**WORK REQUEST**:
Copy out, word for word, the lines of the items from the one containing "has width=1303, height=890." through the final line, inclusive.
--- DATA TO EXAMINE Enclosed Below ---
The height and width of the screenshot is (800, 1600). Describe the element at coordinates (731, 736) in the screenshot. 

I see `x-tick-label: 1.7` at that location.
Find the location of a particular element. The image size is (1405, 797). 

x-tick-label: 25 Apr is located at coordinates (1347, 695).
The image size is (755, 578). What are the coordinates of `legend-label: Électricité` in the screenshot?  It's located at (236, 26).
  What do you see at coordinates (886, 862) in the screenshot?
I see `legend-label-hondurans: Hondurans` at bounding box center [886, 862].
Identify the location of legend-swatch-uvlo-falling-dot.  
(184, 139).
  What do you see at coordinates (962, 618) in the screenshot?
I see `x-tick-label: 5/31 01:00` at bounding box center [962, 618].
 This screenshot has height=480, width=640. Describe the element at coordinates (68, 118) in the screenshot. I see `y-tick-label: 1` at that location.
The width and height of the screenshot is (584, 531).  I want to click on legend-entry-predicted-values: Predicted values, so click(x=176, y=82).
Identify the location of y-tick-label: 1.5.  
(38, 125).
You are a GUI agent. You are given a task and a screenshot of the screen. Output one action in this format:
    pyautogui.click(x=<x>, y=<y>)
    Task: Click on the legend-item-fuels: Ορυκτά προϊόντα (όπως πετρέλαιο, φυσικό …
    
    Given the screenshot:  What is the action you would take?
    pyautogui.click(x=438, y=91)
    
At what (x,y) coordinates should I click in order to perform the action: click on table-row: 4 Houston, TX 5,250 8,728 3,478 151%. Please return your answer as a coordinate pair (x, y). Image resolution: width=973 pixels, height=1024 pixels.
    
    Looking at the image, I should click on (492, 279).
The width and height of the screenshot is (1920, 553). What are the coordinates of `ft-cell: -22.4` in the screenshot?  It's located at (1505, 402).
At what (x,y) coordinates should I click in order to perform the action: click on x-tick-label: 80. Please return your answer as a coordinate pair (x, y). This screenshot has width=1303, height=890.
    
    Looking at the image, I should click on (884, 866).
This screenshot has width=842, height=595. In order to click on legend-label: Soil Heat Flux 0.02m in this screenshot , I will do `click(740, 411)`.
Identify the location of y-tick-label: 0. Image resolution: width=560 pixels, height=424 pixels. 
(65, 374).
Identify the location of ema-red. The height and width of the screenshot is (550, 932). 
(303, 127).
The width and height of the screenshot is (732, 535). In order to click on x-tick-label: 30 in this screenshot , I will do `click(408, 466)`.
--- End of Enclosed DATA TO EXAMINE ---
**TASK RESPONSE**:
At what (x,y) coordinates should I click in order to perform the action: click on x-tick-label: 80. Please return your answer as a coordinate pair (x, y). This screenshot has width=1303, height=890.
    
    Looking at the image, I should click on (884, 866).
This screenshot has width=842, height=595. In order to click on legend-label: Soil Heat Flux 0.02m in this screenshot , I will do `click(740, 411)`.
Identify the location of y-tick-label: 0. Image resolution: width=560 pixels, height=424 pixels. 
(65, 374).
Identify the location of ema-red. The height and width of the screenshot is (550, 932). 
(303, 127).
The width and height of the screenshot is (732, 535). In order to click on x-tick-label: 30 in this screenshot , I will do `click(408, 466)`.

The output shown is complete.